- **Data provided**

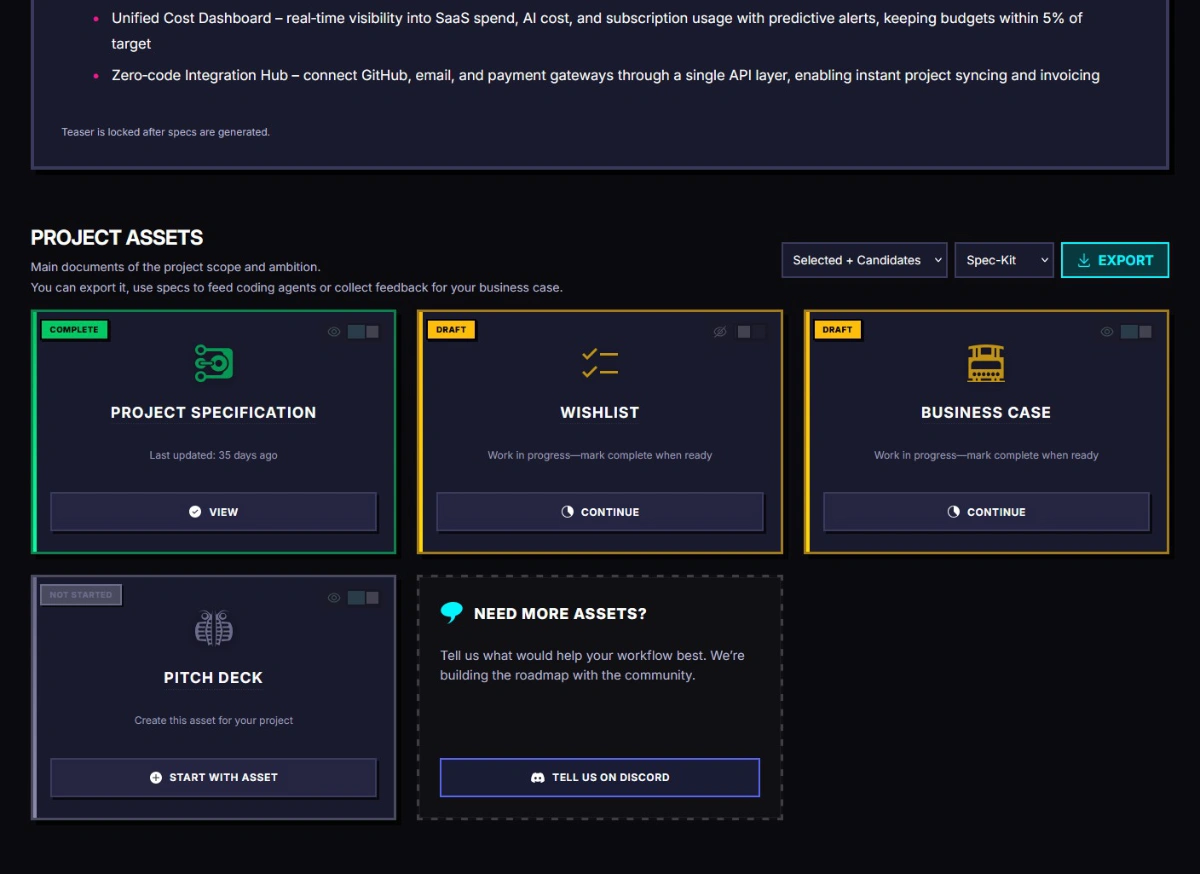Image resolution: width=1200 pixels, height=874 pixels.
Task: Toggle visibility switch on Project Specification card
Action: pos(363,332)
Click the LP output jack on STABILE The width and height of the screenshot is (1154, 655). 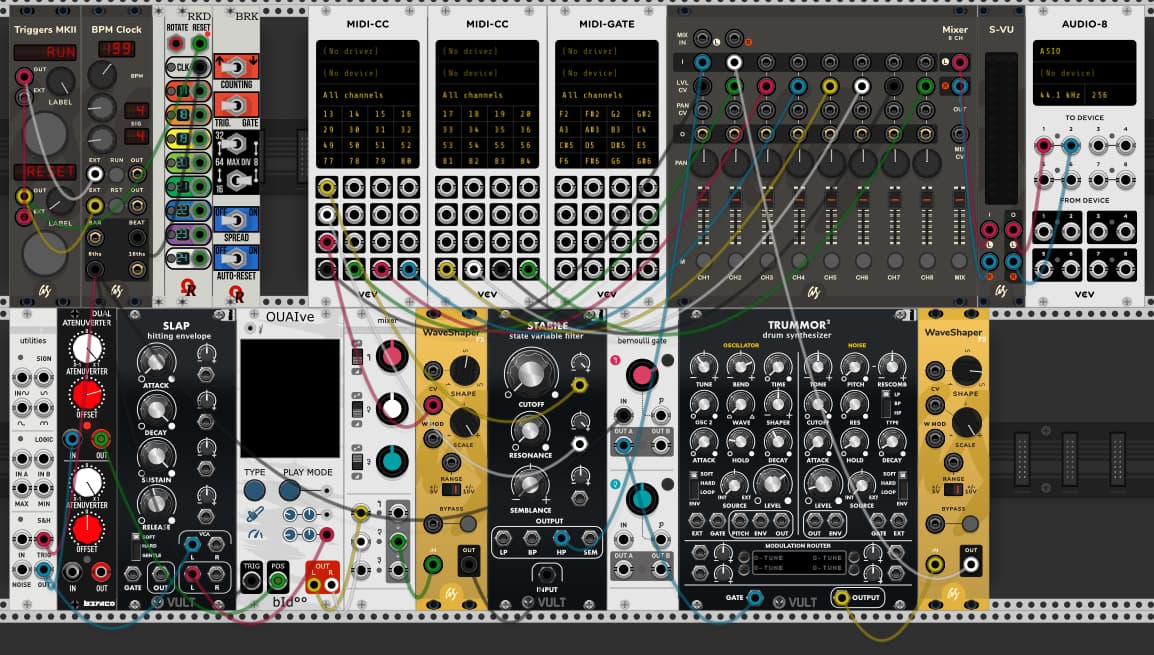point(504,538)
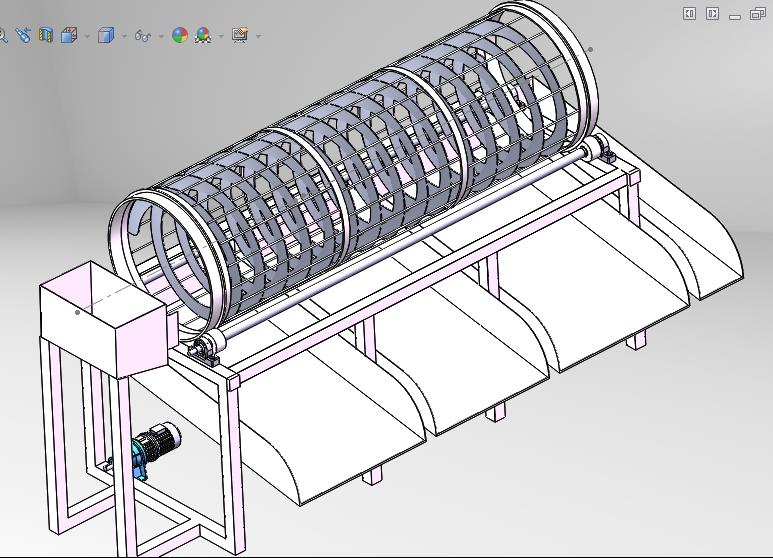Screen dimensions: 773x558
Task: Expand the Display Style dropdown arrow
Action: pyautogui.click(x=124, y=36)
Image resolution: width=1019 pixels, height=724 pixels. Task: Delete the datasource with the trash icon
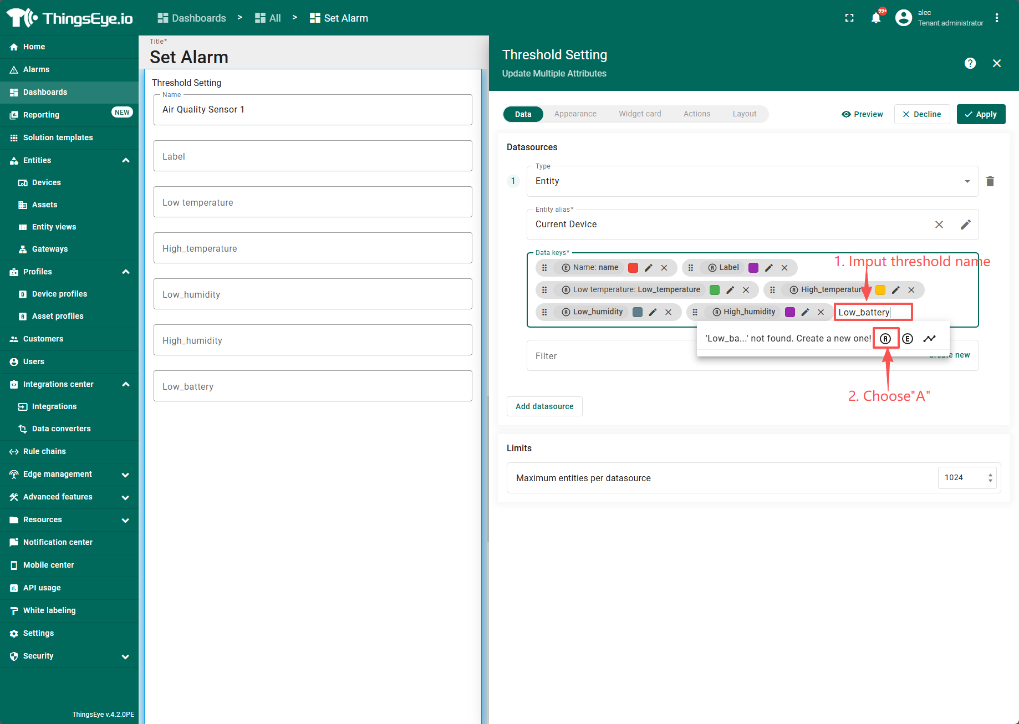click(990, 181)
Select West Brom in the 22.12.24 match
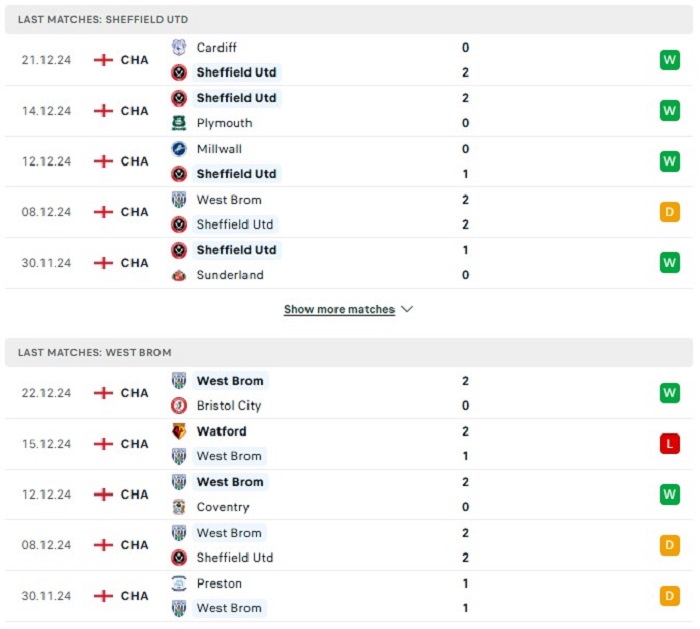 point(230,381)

- **Exercise details**
Your response should consist solely of the lines from the line with "Image resolution: width=1019" through the last line of the entries above, printed exactly and without pictures.

- **Solution**
Image resolution: width=1019 pixels, height=724 pixels. Task: Delete the datasource with the trash icon
click(990, 181)
Select West Brom in the 22.12.24 match
 point(230,381)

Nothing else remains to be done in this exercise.